[Opening DATA SUPPLIED section]

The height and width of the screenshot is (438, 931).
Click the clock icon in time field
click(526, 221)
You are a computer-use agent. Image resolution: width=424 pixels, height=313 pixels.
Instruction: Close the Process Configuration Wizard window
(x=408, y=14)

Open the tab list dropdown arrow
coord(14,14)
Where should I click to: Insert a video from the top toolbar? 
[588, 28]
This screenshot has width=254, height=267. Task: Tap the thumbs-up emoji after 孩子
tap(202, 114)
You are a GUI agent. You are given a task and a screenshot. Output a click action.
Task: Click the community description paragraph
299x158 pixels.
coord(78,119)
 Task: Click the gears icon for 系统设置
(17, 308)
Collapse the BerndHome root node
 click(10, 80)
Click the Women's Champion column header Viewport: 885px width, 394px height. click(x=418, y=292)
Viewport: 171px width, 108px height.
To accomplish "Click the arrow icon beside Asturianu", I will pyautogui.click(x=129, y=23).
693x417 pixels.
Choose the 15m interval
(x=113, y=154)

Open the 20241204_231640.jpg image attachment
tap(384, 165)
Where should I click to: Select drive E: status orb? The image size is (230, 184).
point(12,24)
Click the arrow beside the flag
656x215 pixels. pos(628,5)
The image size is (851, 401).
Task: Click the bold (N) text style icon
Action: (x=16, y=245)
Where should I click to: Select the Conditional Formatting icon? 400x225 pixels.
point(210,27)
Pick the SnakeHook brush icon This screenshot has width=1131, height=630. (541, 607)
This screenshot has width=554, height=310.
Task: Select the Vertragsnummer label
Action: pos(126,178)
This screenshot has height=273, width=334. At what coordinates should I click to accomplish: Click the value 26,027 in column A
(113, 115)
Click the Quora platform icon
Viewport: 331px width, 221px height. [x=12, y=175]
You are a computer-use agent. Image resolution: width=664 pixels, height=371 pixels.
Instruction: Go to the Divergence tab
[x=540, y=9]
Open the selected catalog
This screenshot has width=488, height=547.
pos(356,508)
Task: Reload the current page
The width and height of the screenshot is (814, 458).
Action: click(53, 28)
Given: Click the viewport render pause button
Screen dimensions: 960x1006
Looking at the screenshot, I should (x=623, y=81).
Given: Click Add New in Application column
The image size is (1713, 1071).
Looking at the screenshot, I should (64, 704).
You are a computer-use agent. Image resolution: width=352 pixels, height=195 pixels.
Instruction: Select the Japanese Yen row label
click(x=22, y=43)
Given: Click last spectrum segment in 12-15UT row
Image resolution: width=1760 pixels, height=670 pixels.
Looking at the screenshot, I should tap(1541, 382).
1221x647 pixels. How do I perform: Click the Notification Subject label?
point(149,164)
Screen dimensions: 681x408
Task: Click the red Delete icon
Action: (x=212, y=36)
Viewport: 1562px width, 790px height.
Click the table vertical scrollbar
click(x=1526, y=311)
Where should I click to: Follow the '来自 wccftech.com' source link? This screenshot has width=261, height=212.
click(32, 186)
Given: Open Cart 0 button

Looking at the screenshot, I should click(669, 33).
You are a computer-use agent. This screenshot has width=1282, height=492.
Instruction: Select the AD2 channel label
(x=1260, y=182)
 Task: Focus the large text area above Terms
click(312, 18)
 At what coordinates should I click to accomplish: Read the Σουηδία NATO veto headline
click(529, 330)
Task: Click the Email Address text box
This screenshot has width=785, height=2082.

[Closing DATA SUPPLIED section]

**YOUR TASK**.
Some lines in the data above hold the string "agent". Find and copy each of them.

**OUTPUT OF THE TASK**.
You are a computer-use agent. Image resolution: width=424 pixels, height=313 pixels.
You are a GUI agent. You are given a task and a screenshot. Output a click action.
You are a computer-use agent. Image resolution: width=664 pixels, height=371 pixels.
You are a computer-use agent. Image resolution: width=352 pixels, height=195 pixels.
You are a computer-use agent. This screenshot has width=1282, height=492.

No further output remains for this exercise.